‘Power Rangers’ Writer Discusses ‘Mistake’ With Casting Black, Asian Stars In Series

A writer for the 1990s show “Mighty Morphin Power Rangers” says the casting decisions made at the time were a “mistake.”
“None of us are thinking stereotypes,” former “Power Rangers” head writer Tony Oliver said during the newly-released episode of the docuseries “Hollywood Demons,” which is titled “Dark Side of the Power Rangers.”
The writer mentioned how “the black character [was] the Black Ranger and the Asian character [was] the Yellow Ranger.”
Oliver said his “assistant pointed it out in a meeting one day.”
“It was such a mistake,” he added, per Entertainment Weekly.
The popular kids series “Mighty Morphin Power Rangers” debuted on Fox Kids in 1993. The head writer said the Black Ranger, Zack Taylor (Walter Emanuel Jones) “seemed to have the swagger of the group,” while the Yellow Ranger, Trini Kwan (Thuy Trang), was “the peaceful one, who tends to be the conscience of the group.”
He also noted that Trang was not initially cast as the Yellow Ranger but was added after the pilot was shot and their first pick, Audri DuBois, quit the show.
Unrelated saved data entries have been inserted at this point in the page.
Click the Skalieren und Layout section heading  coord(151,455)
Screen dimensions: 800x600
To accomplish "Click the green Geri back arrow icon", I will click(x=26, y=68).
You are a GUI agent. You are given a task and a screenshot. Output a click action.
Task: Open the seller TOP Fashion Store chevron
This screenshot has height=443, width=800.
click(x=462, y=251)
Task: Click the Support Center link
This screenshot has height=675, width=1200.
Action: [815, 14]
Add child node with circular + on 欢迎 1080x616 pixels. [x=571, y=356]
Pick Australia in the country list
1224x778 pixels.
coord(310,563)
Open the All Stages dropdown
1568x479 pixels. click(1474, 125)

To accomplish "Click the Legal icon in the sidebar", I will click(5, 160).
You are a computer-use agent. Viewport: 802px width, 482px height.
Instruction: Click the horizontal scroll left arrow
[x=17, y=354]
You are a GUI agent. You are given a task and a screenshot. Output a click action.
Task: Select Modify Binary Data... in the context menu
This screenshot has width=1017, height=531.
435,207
Series co-creator Shuki Levi said in a 2013 interview with Complex that casting Jones and Trang in those particular roles “wasn’t intentional at all.”
The documentary also aired camcorder footage from the set showing Jones saying, “My name’s Walter Jones, I play Zack. I’m black, and I play the Black Ranger — go figure.”
“At that time, [executive producer and co-creator Haim Saban] and I were new to this country. We didn’t grow up in the same environment that exists in America with regard to skin color. We grew up in Israel, where being a black person is like being any kind of color. It’s not something we talked about all the time. It wasn’t a big issue,” Levi said at the time.
Amy Jo Johnson, who played the Pink Power Ranger, said, “Walter Jones used to crack good-humored jokes about that. I think it’s funny if it was done unintentionally by the big bosses. But really? Come on. It wouldn’t happen today.”
“If they didn’t do it, people would say, ‘Well, why didn’t they make the Black Ranger a black Ranger?’ You could get criticized either way,” actress Barbara Goodson, who played villain Rita Repulsa, told the outlet at the time. She also noted that the characters changed each season.
“The girl who played the Yellow Ranger after Thuy wasn’t Asian, she was black. You could find something to scoff at everywhere,” Goodson said of the controversy.